I would imagine ultimately they reach their level of competence or incompetence. If they can't bring in deals (primary function of the job), they won't last in any position that requires them to bring in deals. May get a second or third chance by moving firms (generally lower tier, different market, etc.) but at the end of the day, they have to perform. Some probably make a career out of switching a few times and building up enough cash along the way to ultimately get out.

Although not in banking, had a SVP type running the sales channel for a major life carrier I rep for. He was wrapped right but only stayed for two years (that's about how long it takes for corp America to figure out you're full of BS). Turns out he had similar stints at several high end companies. The position paid approx $500k so he kept that going for probably 10 yrs at different places. Probably retired now.

    • 2
  • Prospect in ER
May 23, 2020

Yeah... almost like a hustle or a con, in some weird way.

May 23, 2020

Instagram influencers. That or TikTok superstars.

    • 1
    • 1
May 23, 2020

Trophy husband

    • 2
    • 1
May 23, 2020

DJ's

May 23, 2020

How long do MD's typically stay at one bank for?

May 23, 2020

Long enough to clearly see the writing on the walls.

May 23, 2020

Down market or setting their own shops or trying to wheel and deal or retire

  • Prospect in IB-M&A
May 23, 2020

They become Asim Qureshi

    • 1
May 23, 2020

In commercial banking this is like 90% of the people

May 24, 2020

90% of MDs in Commercial Banking get fired for not producing? Or 90% of people in Commercial Banking are people that couldn't make it in Investment Banking.

May 24, 2020

In a world of syndicated deals it's way easier to sell credit products. At most you'll have a handful of advisors in a M&A transaction, but in a syndicated facility you may have 20 banks.

May 24, 2020

For starters at a BB bank you're likely not going to make MD until you can prove you can bring in business as an ED.

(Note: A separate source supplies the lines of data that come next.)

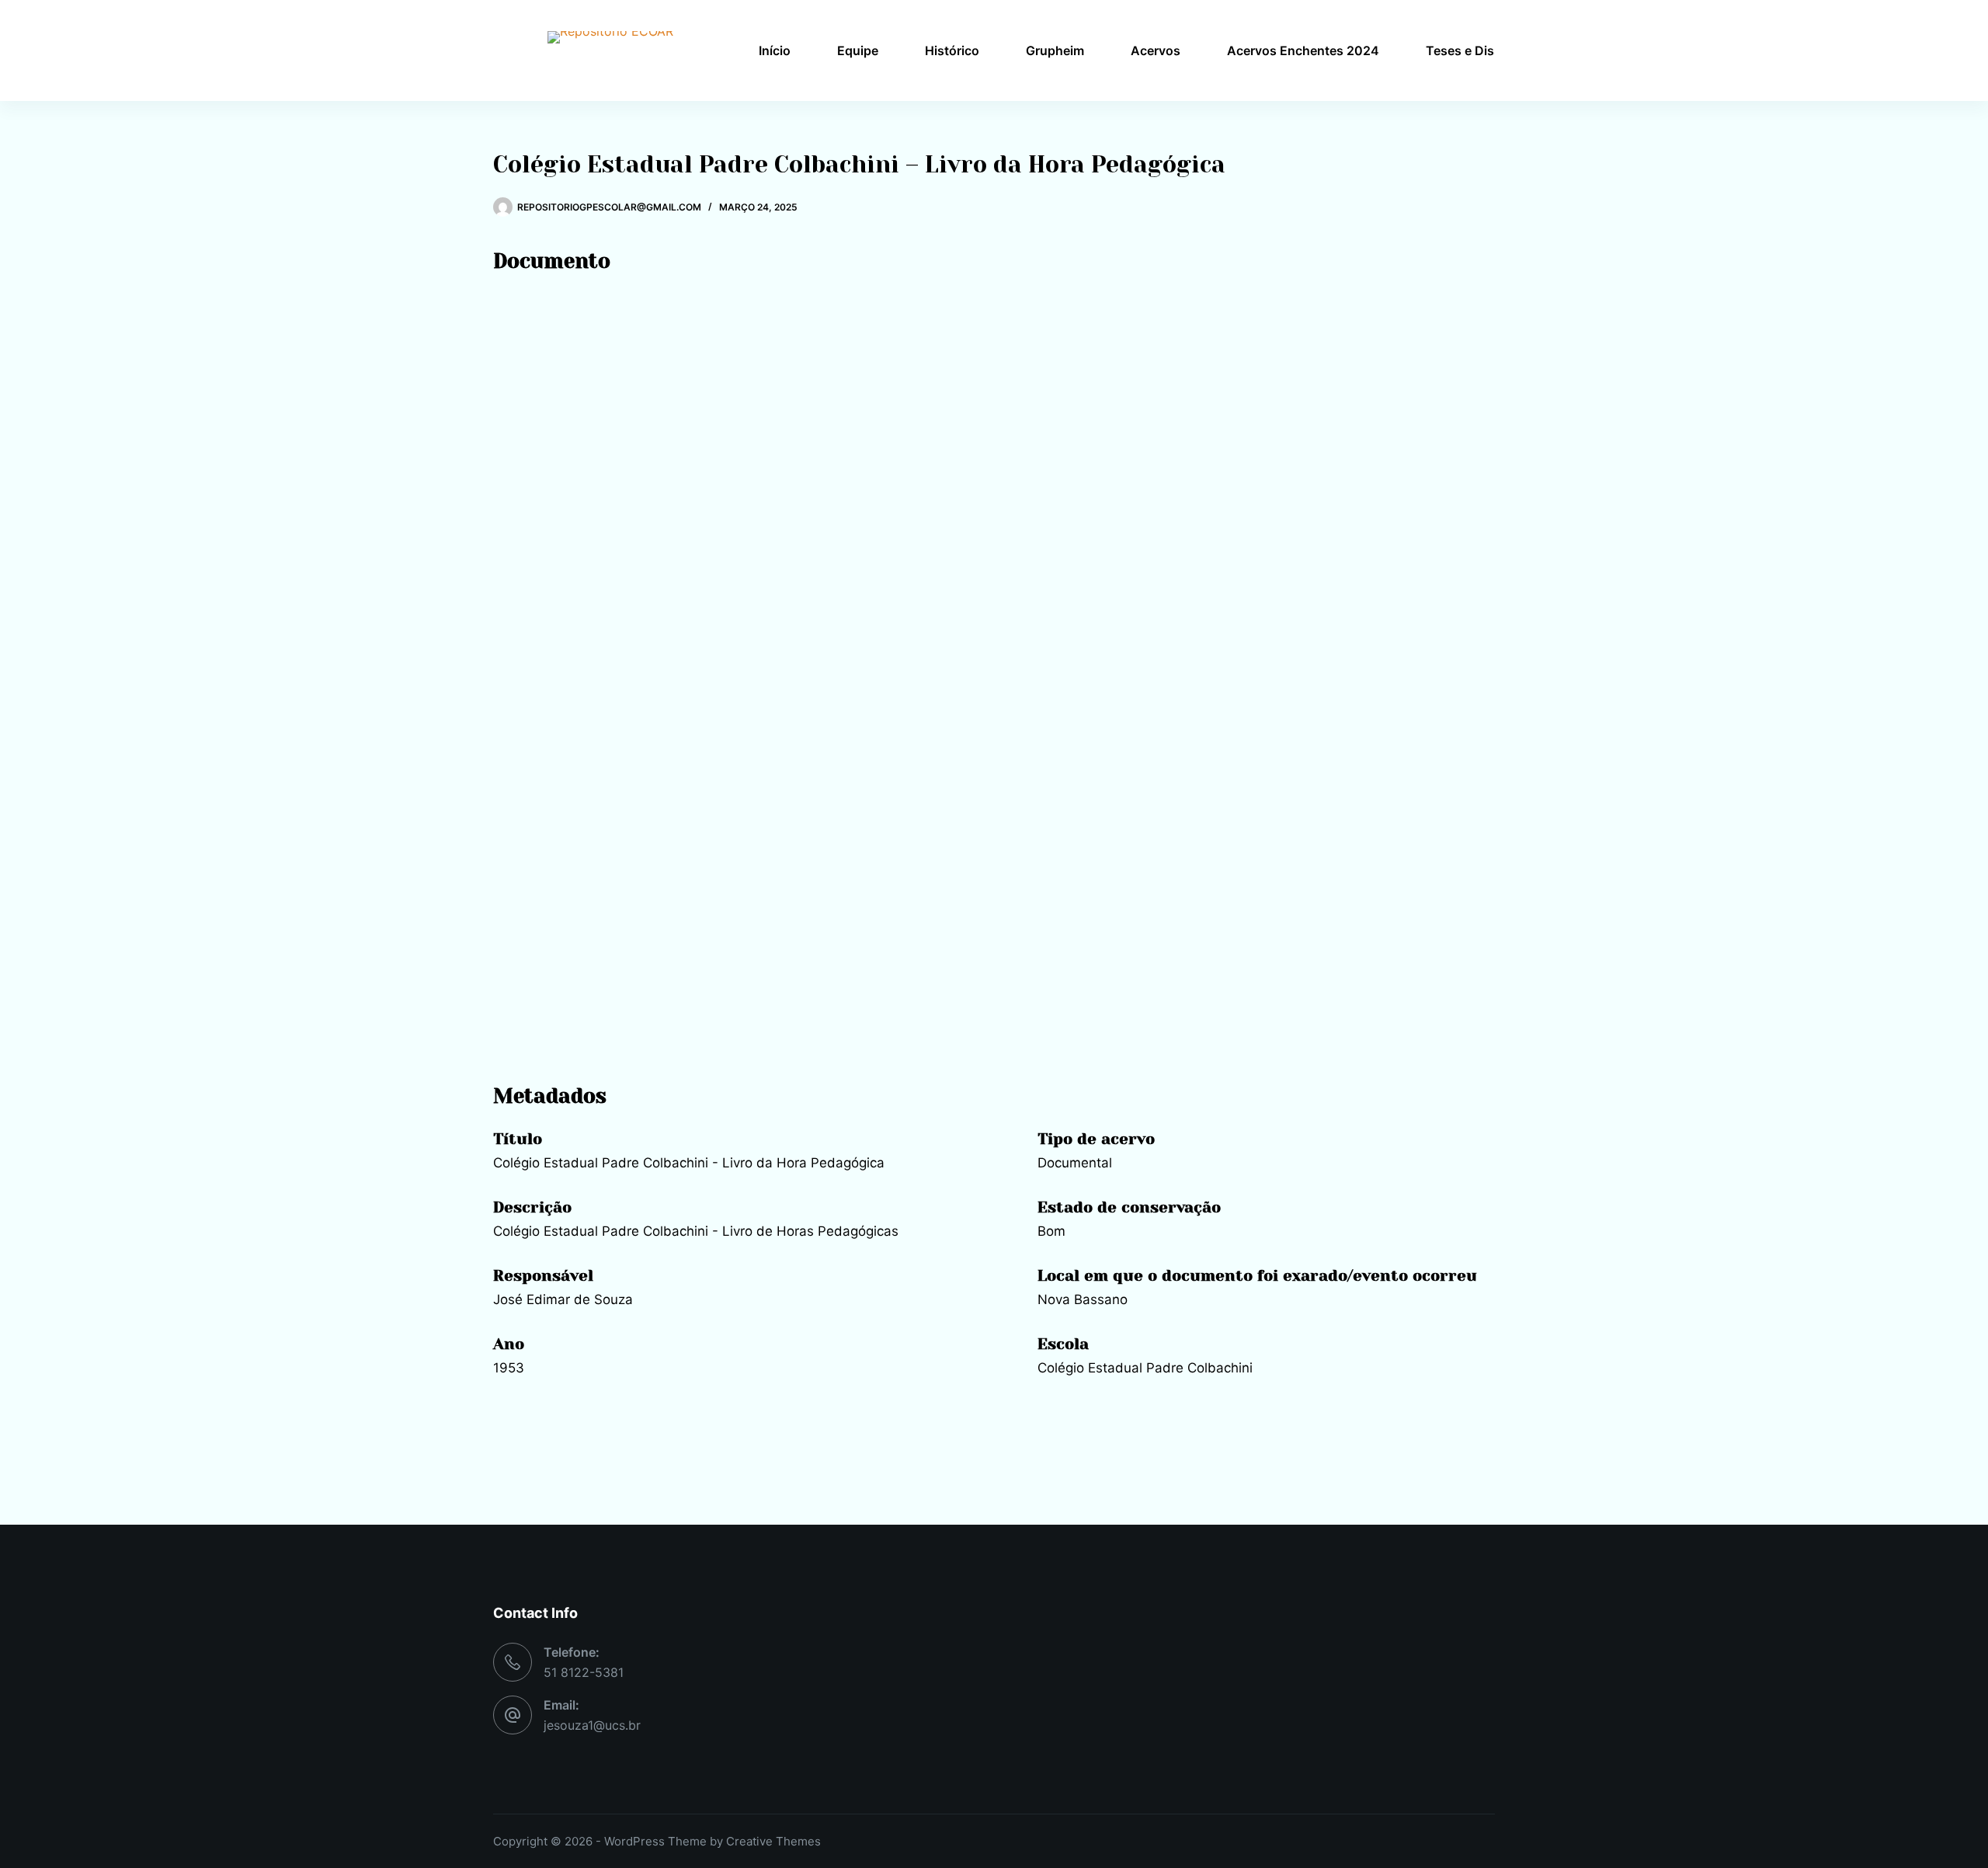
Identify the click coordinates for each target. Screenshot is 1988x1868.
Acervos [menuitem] (1155, 50)
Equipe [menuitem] (857, 50)
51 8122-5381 (584, 1672)
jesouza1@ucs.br (592, 1725)
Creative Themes (773, 1841)
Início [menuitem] (775, 50)
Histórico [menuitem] (952, 50)
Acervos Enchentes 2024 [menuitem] (1303, 50)
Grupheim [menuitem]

That aside, if you're an MD at a BB there are TONS of exit opps. Most people are focusing on lateraling but going corporate is a lucrative path for many ex-bankers. Weather that's CFO, or running internal M&A/CorpDev, IR, etc.

May 24, 2020
ke18sb:

For starters at a BB bank you're likely not going to make MD until you can prove you can bring in business as an ED.

That aside, if you're an MD at a BB there are TONS of exit opps. Most people are focusing on lateraling but going corporate is a lucrative path for many ex-bankers. Weather that's CFO, or running internal M&A/CorpDev, IR, etc.

For MDs, taking a corporate job is almost always a paycut. And getting a CFO straight out of banking is quite rare as companies prefer those who also have corporate experience for the CFO job.